Spall is disappointed because he was particularly pleased with the film’s emphasis on how Lowry’s relationship with his mother impacted on him as a painter.
“If ever a film shows you the emotional backup behind someone’s painting, it’s this. Painting which has been misunderstood as being naive. It’s that tension between love and pursuing something he knows is going to be determined by others as distasteful. That’s heroic in a bizarre way.
“He’s an odd fellow. His mother and he have never allowed that umbilical cord to be cut and wither away. If anything it turns into ties of steel and gets thicker. She’s all he’s got. He’s lonely and knows it. Look at his later landscapes and seascapes. He only ever had platonic relationships and was very enigmatic, an unusual man who compartmentalised his life.
“We forget that so many men of that generation didn’t marry and stayed with their mothers. Women too, who didn’t marry, lived in penury.”

* _DATA SECTION_
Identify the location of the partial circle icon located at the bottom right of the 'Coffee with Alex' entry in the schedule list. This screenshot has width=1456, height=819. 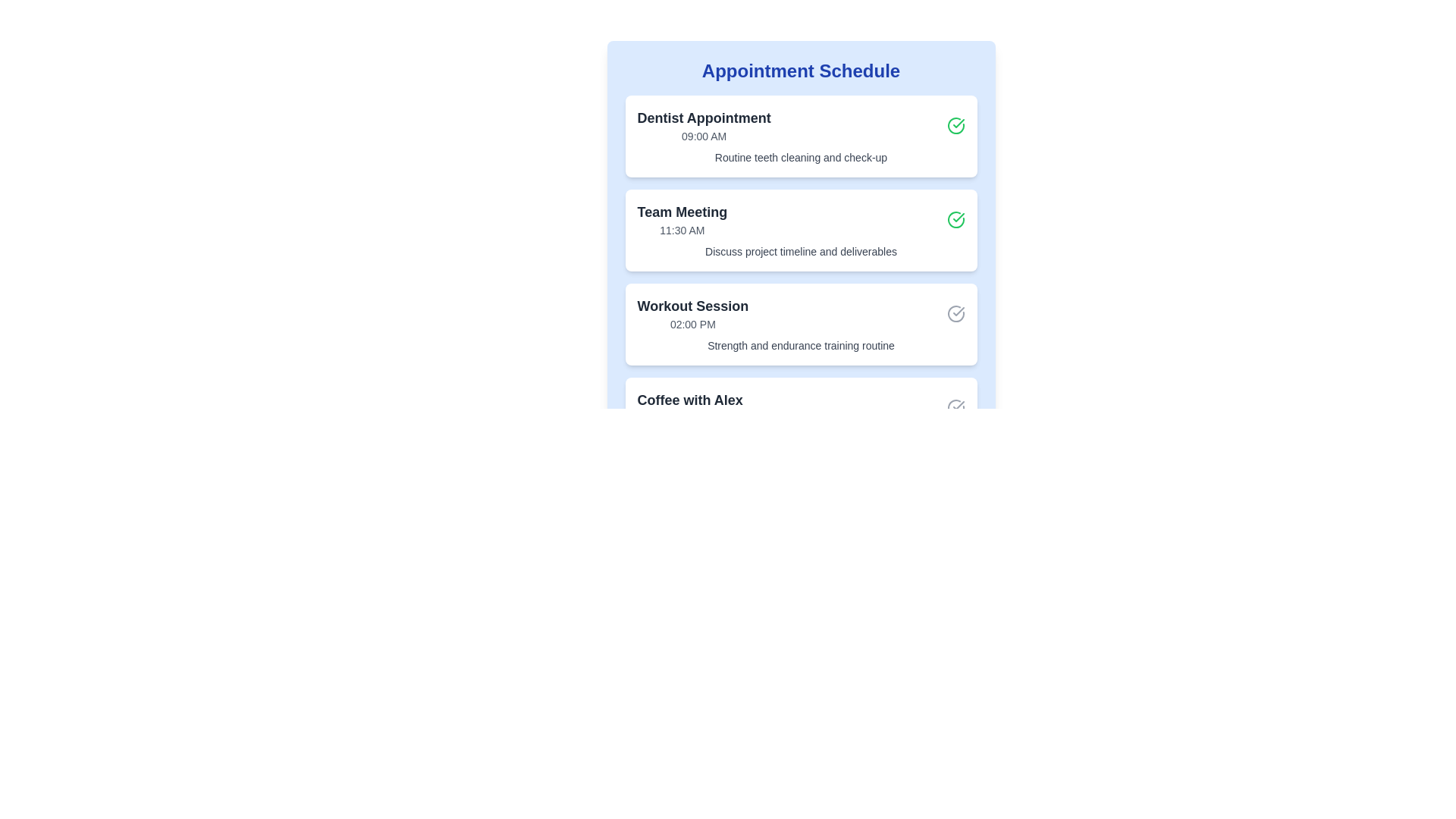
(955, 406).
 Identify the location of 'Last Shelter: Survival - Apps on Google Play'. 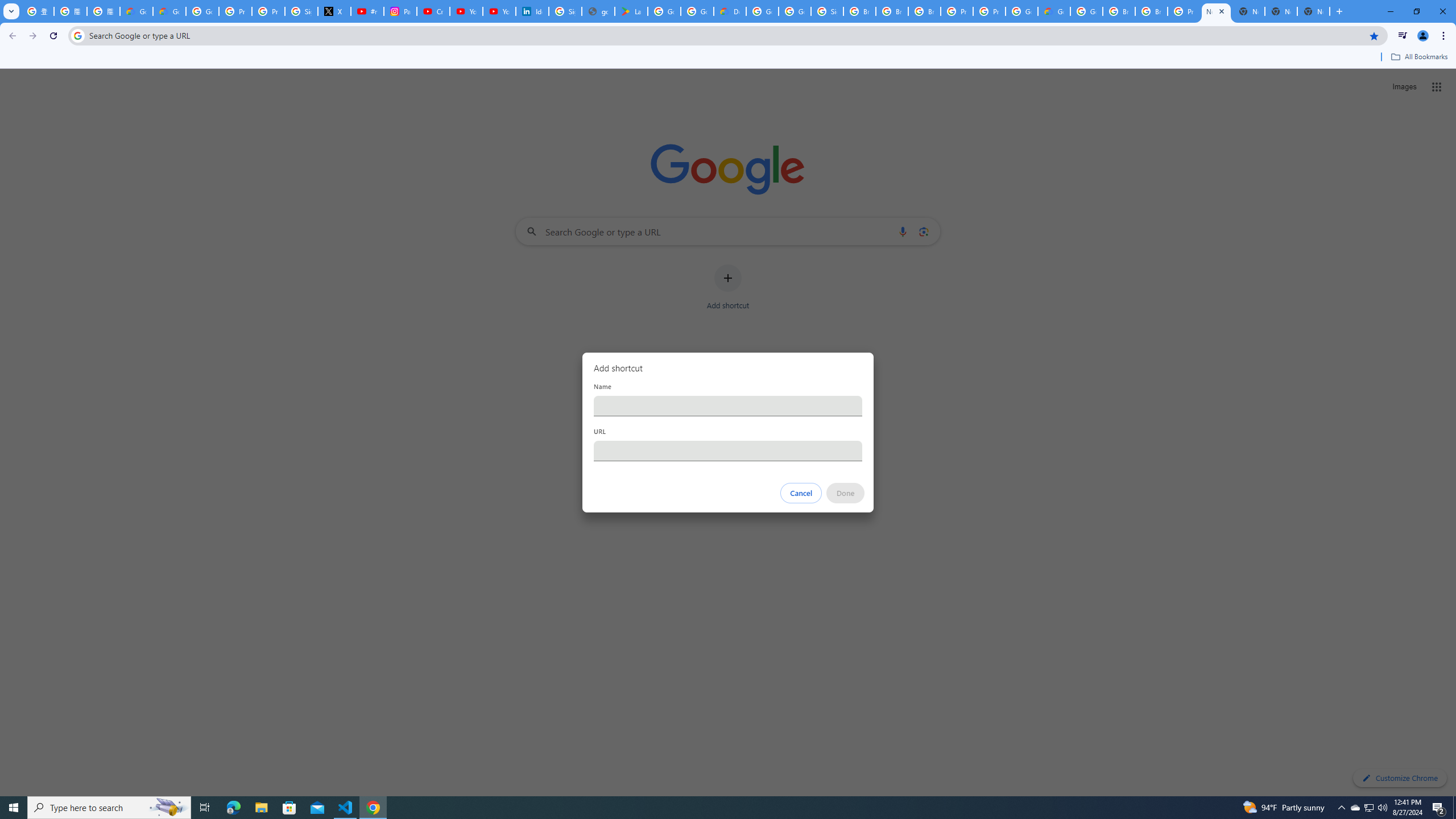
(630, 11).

* _DIRECTIONS_
[A] List every sentence in the passage about the Lowry film that begins with the word "He" or "He's".
[B] Reproduce a stretch of the passage about the Lowry film word for word. Begin at the words "Spall is disappointed" and stop after "a bizarre way.".
Work only from the passage about the Lowry film.

* _TASK RESPONSES_
[A]
He's an odd fellow.
He's lonely and knows it.
He only ever had platonic relationships and was very enigmatic, an unusual man who compartmentalised his life.

[B]
Spall is disappointed because he was particularly pleased with the film’s emphasis on how Lowry’s relationship with his mother impacted on him as a painter.
“If ever a film shows you the emotional backup behind someone’s painting, it’s this. Painting which has been misunderstood as being naive. It’s that tension between love and pursuing something he knows is going to be determined by others as distasteful. That’s heroic in a bizarre way.